--- Available records ---
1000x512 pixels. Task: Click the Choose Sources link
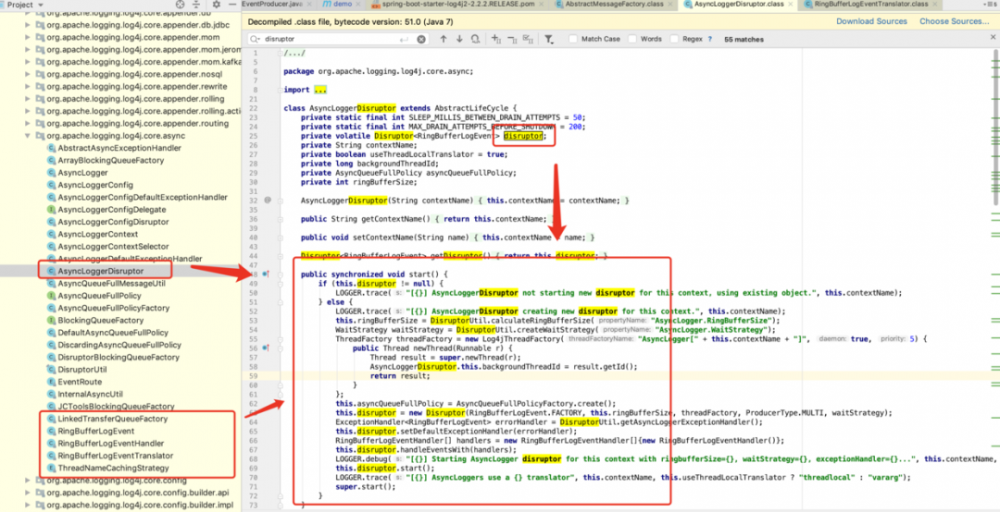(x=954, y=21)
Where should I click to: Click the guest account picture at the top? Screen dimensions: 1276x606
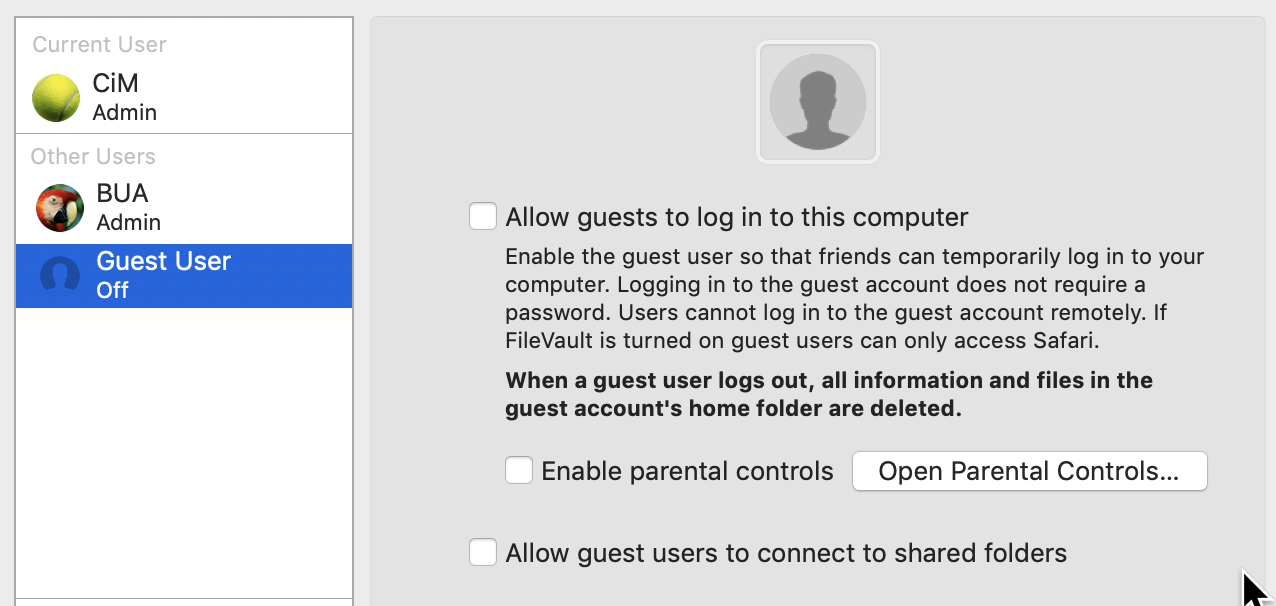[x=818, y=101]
---
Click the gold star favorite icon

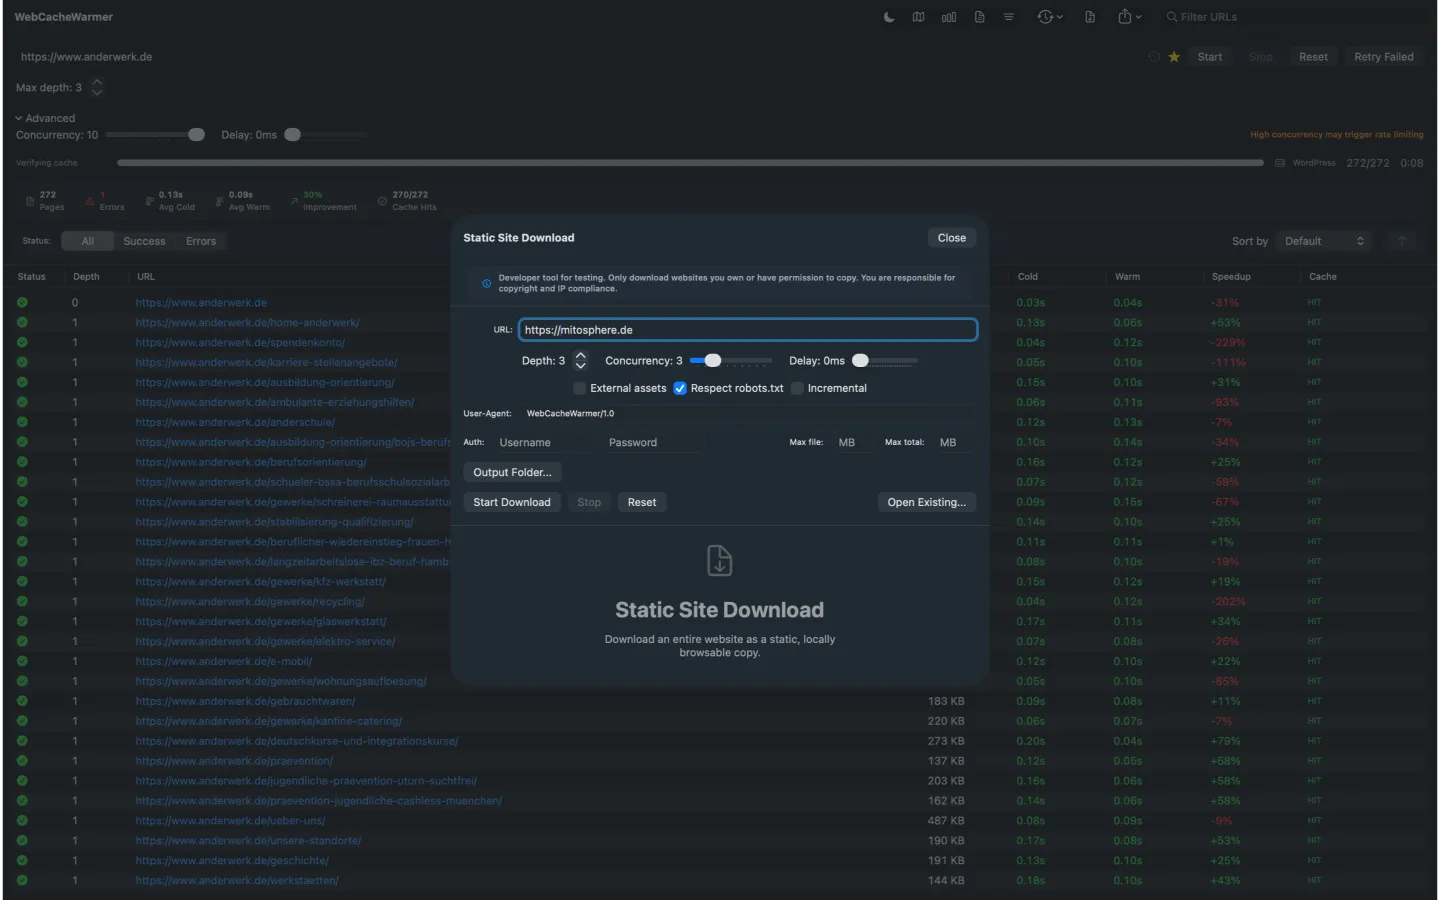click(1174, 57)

--- Stated exercise ---
Convert the part of the listing that opens with the line containing "1000x512 pixels. Task: Click" and closes with the line containing "[x=818, y=101]" into a JSON list of strings, one string per line, with blank lines omitted. Leave the pictures out of the list.

--- Task solution ---
[
  "1000x512 pixels. Task: Click the Choose Sources link",
  "(x=954, y=21)",
  "Where should I click to: Click the guest account picture at the top? Screen dimensions: 1276x606",
  "[x=818, y=101]"
]